Russian lawmakers have drafted legislation that would ban advertising for “mystic practices, energy healing, and spiritual counseling.” A bill co-authored by Communist Party deputy Nina Ostanina, chair of the Duma’s Committee on Family, Fatherhood, Motherhood, and Childhood Affairs, would prohibit promoting and disseminating information about such new-age services.
Ostanina and her colleagues compiled a list of 37 professions that would be subject to the ban. Among them: alchemists, astrologers, witches, spiritual mentors, magicians, tantra specialists, feng shui consultants, tarot readers, “healers,” palm readers, chakra specialists, and even nutritionists. Notably, psychics are not mentioned in the list.

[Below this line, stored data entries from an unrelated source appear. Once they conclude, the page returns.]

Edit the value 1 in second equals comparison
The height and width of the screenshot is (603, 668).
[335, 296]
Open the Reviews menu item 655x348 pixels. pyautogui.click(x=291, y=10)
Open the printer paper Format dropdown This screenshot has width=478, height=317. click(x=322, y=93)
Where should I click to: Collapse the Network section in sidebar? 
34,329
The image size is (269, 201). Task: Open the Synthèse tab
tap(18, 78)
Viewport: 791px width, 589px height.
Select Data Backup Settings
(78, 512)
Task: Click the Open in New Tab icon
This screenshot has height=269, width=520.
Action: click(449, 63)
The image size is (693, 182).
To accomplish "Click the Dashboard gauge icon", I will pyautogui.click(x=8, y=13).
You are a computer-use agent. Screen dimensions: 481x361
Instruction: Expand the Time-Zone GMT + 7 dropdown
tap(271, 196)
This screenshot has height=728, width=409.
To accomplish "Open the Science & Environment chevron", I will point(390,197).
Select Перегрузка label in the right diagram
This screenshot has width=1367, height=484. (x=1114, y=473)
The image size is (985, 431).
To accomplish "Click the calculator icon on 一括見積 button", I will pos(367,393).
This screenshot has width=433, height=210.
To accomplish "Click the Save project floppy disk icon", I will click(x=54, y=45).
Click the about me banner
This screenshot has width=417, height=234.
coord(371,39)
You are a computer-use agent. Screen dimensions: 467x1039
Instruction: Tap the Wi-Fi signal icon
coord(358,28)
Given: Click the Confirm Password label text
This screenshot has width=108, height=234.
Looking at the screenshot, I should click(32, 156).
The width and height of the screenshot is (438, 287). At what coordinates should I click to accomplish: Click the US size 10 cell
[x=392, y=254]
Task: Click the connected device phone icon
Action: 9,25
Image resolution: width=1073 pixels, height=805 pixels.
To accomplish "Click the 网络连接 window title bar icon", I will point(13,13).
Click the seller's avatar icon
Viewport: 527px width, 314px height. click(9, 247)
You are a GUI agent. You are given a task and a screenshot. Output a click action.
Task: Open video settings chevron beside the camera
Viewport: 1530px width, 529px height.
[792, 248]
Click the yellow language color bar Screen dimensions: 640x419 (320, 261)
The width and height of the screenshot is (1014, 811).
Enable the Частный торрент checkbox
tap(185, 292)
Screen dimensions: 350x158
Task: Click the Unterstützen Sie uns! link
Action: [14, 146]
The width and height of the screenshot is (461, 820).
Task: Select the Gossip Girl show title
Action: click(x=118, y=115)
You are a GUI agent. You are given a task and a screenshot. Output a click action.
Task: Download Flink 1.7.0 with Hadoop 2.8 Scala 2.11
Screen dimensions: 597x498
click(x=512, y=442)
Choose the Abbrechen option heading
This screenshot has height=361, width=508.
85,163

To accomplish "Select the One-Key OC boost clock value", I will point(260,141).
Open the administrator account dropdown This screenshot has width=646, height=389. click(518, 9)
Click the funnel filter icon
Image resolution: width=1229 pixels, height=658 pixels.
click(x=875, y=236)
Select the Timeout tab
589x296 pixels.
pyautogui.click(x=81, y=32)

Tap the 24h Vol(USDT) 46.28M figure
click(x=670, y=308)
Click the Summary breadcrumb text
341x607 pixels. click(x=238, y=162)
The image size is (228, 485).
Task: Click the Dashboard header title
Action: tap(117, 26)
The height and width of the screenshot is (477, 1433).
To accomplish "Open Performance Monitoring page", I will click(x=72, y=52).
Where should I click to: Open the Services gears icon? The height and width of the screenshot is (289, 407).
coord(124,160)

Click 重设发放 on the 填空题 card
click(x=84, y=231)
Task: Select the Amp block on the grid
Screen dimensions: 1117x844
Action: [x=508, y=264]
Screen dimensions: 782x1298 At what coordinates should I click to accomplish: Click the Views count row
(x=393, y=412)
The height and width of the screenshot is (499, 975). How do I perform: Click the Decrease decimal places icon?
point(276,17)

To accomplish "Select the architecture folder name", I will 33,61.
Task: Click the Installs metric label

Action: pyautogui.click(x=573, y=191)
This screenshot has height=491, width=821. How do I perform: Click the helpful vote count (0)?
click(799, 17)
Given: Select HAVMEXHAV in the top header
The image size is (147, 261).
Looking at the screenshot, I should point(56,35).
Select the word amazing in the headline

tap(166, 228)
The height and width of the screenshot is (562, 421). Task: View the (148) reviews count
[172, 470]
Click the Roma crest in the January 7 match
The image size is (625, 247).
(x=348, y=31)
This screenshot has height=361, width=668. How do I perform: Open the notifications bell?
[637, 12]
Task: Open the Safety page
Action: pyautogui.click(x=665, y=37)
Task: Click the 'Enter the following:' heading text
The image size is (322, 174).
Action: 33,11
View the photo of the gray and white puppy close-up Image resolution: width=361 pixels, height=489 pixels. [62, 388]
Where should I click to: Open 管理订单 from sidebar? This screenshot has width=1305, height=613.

In their explanatory note, lawmakers provided definitions for each of the listed professions. For example, they define a witch as “a person claiming to influence events, people, or objects through practices described as ‘magical’ and/or ‘sorcerous.’” A nutritionist is defined as “a person without a higher medical education who claims to be able to determine strategies for rational human nutrition for therapeutic purposes.”
The bill’s sponsors say the prohibitions are needed to protect the public against services that “lack a scientific basis” and are widely viewed to be “misleading and indicative of fraud.” By banning such ads, the state would safeguard Russians “from disinformation, manipulation, and the negative impact on their physical and mental health,” deputies argue.
Shortly before the bill was introduced, a group of Russian nutritionists appealed to the Russian government, the State Duma, and the Public Chamber to exclude their profession from any list of “new-age services,” arguing that it had been included in Ostanina’s bill by mistake.